What is the difference between commuted pension and non commuted pension?
After your retirement, you may need a lump sum amount to invest in a house that you wish to relocate to or any other reason. In order to do so, you will have to forego an extent of your pension amount for the some of your retirement years (up to 15 years) in return for a lump sum. This lump sum is known as the commuted pension, while the rest is called un-commuted pension. On completion of the 15 years, the pension amount will be restored to the original extent.
Civilian government employees can commute a maximum of 40 percent of their pension while defence personnel can commute up to 50 percent. Additionally, the defence personnel will still receive the complete dearness allowance during those years because only the basic will be reduced.
The difference between the two can be further understood from the following example. If you choose to get 10 percent of your total pension for 15 years commuted, and your monthly pension is say, Rs 10,000, your lump sum will be 1,000 (10% of 10,000) x 15 (years) x 12 (months per year) = Rs 1,80,000 and for the next 15 years you will receive Rs 9,000 (10,000-1,000) as your monthly pension. Rs 10,000 will be restored as regular monthly pension after you are 75 years old.
Tax Implications on Pensions
Un-commuted pension (regular monthly payments):
The tax calculation on pension received is the same as that on salary for a government as well as private sector employee. As in the above example, the Rs 9,000 and the Rs 10,000 (after 15 years) will be fully taxable. You can claim a standard deduction of Rs 40,000 like you could with salaried income for the current financial year 2018-19.
It is fully exempt from tax for government employees.
For private sector employees:
1. If received with gratuity: One-third of the extent of complete pension (100%) that can be received is exempt from tax and rest is taxed as salary.
2. Without gratuity: Half of the extent of complete pension (100%) that can be received is exempt from tax and rest is taxed as salary.

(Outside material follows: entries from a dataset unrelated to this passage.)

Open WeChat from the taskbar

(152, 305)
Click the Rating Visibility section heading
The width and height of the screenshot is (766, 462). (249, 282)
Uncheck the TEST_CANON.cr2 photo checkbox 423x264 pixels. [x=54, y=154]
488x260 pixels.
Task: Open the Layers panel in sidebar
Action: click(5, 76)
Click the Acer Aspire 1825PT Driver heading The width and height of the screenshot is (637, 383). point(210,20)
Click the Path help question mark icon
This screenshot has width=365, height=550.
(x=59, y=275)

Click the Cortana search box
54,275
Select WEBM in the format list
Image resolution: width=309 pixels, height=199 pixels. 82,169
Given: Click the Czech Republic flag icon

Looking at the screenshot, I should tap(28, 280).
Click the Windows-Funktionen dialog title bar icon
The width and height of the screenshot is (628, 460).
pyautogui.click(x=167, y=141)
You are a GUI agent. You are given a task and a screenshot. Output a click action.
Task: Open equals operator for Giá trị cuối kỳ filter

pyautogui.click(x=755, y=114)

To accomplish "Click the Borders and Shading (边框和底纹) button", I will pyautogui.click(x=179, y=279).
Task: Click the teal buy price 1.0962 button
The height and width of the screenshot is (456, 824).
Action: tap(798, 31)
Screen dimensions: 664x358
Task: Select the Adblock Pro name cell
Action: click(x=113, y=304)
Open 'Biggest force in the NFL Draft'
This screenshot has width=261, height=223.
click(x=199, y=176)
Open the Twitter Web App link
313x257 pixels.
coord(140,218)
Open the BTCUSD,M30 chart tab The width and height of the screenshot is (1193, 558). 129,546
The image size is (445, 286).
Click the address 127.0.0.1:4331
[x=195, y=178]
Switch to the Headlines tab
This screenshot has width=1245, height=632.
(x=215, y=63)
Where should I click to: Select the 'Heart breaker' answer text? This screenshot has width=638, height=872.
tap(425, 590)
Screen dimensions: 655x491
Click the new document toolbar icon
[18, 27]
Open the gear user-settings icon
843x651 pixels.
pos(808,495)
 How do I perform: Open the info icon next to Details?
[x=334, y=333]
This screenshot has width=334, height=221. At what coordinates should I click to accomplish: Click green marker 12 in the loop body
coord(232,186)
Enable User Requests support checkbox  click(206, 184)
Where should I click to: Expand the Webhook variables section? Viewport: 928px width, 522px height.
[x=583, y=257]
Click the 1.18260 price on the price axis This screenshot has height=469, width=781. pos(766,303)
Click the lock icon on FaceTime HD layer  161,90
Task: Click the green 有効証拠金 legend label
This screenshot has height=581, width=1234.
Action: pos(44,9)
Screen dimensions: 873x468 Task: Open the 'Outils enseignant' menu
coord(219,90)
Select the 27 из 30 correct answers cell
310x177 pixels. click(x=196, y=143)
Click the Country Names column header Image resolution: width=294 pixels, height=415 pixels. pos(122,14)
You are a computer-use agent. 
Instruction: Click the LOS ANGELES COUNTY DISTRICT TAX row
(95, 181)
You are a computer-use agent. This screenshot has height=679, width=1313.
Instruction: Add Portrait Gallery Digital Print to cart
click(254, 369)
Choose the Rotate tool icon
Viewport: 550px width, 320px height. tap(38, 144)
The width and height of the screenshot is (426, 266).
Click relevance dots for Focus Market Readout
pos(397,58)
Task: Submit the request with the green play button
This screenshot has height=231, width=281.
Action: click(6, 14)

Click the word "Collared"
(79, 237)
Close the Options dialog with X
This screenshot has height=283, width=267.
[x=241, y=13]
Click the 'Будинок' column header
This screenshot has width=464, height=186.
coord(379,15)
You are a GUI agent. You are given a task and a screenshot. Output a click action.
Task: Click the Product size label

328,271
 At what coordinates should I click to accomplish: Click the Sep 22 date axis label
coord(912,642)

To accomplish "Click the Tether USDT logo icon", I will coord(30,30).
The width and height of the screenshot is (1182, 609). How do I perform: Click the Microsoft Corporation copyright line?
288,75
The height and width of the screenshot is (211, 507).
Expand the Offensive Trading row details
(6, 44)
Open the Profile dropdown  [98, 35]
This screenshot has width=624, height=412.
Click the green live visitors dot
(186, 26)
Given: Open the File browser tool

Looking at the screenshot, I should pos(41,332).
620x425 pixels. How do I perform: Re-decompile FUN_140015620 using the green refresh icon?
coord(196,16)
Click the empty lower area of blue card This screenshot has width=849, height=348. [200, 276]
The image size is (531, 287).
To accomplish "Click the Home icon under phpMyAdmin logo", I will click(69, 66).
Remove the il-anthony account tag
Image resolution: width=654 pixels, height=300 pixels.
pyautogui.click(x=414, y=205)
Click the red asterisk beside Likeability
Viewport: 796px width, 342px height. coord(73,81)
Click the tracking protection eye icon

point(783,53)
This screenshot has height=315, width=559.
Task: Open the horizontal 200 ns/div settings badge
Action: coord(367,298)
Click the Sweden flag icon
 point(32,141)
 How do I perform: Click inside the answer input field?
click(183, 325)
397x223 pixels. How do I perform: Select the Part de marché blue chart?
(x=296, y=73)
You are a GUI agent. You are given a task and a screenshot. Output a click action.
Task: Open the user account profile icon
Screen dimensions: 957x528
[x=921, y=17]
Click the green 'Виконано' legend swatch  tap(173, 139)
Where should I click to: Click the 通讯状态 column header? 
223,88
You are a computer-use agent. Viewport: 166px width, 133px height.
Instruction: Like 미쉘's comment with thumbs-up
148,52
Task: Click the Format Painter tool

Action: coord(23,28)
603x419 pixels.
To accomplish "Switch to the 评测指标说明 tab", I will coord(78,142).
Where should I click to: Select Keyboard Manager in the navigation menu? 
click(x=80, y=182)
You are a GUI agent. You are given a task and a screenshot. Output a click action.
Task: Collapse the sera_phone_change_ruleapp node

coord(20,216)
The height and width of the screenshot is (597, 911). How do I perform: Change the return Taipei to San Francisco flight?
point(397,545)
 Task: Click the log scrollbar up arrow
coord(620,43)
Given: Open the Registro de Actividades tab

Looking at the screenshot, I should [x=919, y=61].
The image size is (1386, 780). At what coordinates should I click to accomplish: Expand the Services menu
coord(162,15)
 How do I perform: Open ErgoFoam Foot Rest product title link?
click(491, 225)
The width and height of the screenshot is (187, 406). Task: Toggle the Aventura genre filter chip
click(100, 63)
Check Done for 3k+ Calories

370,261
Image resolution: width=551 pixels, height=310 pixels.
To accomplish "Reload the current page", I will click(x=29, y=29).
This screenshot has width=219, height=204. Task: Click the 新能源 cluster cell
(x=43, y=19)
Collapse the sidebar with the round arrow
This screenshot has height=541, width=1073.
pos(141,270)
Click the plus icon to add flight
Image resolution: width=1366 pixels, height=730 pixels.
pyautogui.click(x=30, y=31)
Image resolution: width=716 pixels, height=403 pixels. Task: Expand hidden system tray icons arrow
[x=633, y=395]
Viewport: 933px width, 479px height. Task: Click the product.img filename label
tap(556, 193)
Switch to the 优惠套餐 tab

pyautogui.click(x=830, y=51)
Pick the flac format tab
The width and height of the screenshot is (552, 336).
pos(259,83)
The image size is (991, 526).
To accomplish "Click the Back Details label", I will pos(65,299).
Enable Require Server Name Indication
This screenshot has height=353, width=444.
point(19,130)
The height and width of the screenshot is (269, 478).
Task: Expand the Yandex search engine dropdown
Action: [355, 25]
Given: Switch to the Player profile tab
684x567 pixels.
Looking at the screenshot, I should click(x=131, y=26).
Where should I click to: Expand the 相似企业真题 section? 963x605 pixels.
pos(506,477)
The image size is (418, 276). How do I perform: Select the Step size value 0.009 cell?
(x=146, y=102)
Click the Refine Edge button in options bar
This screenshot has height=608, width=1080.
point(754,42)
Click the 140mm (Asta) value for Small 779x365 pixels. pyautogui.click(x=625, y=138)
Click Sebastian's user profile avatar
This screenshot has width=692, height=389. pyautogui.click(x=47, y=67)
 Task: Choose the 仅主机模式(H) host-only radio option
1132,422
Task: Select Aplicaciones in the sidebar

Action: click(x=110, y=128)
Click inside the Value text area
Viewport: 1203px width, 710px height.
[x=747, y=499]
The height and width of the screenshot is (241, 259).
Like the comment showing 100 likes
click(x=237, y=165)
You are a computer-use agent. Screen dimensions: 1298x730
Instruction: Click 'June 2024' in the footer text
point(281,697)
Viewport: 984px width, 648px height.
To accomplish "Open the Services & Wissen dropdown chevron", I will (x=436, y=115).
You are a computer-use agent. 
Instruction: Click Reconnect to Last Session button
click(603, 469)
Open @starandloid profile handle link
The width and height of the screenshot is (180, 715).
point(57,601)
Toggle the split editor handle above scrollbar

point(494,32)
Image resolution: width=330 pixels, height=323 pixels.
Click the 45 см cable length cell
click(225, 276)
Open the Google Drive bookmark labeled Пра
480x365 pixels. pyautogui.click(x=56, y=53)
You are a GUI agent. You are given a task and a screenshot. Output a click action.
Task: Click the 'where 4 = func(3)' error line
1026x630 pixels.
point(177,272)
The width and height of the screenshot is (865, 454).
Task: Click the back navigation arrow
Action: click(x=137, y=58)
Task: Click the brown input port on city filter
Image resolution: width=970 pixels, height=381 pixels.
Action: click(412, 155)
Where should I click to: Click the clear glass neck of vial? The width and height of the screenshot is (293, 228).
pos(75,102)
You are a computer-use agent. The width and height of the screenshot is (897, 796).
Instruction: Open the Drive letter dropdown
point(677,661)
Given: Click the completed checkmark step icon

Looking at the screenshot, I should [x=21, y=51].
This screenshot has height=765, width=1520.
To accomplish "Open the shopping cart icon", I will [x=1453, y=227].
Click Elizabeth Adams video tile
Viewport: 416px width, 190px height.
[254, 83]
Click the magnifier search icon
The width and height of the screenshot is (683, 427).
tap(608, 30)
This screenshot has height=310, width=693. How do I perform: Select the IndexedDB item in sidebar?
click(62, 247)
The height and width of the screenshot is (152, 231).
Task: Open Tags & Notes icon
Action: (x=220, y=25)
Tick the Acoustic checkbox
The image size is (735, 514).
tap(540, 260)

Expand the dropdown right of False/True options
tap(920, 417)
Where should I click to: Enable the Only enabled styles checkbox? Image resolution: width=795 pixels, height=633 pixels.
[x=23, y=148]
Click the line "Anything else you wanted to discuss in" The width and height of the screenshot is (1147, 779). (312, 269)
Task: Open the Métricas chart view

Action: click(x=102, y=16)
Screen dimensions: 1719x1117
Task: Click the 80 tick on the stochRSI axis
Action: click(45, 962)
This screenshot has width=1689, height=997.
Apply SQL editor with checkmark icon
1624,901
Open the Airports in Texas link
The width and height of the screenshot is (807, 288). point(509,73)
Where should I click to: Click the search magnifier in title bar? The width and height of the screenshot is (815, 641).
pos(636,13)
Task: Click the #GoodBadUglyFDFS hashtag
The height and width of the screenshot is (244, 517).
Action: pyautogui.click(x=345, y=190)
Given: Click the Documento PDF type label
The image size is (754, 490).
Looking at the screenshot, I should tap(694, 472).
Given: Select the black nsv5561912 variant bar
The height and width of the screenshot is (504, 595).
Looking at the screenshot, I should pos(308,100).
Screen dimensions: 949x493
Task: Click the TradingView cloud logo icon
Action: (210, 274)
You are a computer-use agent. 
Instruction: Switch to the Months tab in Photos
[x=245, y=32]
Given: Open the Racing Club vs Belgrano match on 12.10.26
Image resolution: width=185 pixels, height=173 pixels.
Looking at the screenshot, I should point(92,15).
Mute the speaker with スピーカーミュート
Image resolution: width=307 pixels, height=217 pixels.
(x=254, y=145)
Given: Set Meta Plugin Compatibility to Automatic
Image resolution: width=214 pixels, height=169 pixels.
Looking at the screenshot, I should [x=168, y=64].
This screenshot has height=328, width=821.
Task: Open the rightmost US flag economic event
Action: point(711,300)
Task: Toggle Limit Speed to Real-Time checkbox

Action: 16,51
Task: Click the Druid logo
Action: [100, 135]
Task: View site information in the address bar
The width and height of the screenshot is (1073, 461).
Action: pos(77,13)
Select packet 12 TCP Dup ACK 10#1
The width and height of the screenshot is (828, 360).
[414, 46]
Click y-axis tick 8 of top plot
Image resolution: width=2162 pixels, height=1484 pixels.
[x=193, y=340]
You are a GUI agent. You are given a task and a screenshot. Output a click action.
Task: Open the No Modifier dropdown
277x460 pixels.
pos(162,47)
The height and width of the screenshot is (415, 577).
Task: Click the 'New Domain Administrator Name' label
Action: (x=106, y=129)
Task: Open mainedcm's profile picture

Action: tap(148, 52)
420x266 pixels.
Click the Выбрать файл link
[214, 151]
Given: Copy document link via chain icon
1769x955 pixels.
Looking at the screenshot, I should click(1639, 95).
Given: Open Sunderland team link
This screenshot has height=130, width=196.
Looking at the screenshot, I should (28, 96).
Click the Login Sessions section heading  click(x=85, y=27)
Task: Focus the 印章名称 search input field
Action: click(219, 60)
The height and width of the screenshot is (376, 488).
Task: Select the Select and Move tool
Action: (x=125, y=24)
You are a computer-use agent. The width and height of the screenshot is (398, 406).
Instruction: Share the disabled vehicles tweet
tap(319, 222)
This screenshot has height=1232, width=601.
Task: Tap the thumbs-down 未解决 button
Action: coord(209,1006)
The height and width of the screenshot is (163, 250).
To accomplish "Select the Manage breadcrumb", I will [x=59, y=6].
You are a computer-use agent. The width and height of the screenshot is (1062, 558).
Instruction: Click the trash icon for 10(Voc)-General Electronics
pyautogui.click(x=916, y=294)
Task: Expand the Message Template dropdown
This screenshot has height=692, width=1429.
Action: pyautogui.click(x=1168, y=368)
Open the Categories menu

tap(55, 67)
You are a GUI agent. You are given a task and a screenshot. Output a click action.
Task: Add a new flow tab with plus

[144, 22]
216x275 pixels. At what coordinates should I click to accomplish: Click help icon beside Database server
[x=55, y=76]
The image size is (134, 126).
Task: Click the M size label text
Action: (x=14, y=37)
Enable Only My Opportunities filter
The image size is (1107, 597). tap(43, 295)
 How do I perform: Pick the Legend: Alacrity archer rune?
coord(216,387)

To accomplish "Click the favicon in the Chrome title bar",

Pension received by spouse, or children under the age of 25 years is taxable under the head “Income from Other Sources.” While the commuted pension (lump sum received) will not be taxable, monthly payments are taxable to some extent- that is any amount beyond Rs 15,000 or one-third of the pension received (whichever is less). Pension received by the family members of the Armed Forces are completely exempt from tax.